As hard as that may be to believe, Allister swore it was true. And that it had happened more than once.

Now, Allister had never thought that he had some extra-strength pee-force.

And the neighboring tone was always so tinged with nostalgia and reminiscence that you could not mistake it for perversion. No, no. That guy was remembering moments he never would have imagined he would want to remember. Moments and streams at urinals across the country (and perhaps the world) that he had come in contact with throughout the tenure of his life.

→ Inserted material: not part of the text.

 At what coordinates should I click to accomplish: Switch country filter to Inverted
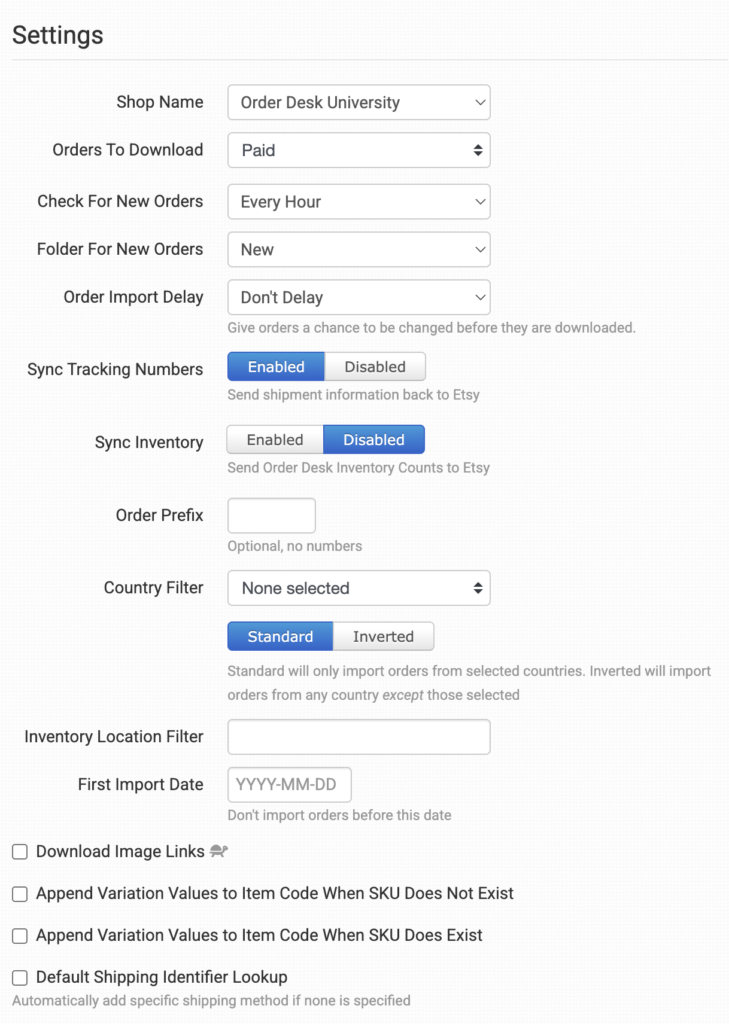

It was not something Allister thought about when he thought about aging. That he would pee slower. Or even that, one day, he would miss his once-youthful stream. It made Allister wonder whether somewhere there was another guy, older than the first guy, who was pining for the days when he pined for the days when he could pee with more force.

And Allister never knew the proper response.

“Thank you,” would have been the easy way out. That would have shown that he was appreciative and it also tended to hide (perhaps) some of the uncomfortableness of the situation. But, there was always part of Allister that wanted to console the guy, too. To encourage him to keep at it because…well….because he had to.

Something in Allister that always wanted to say, “And you pee really good for your age.”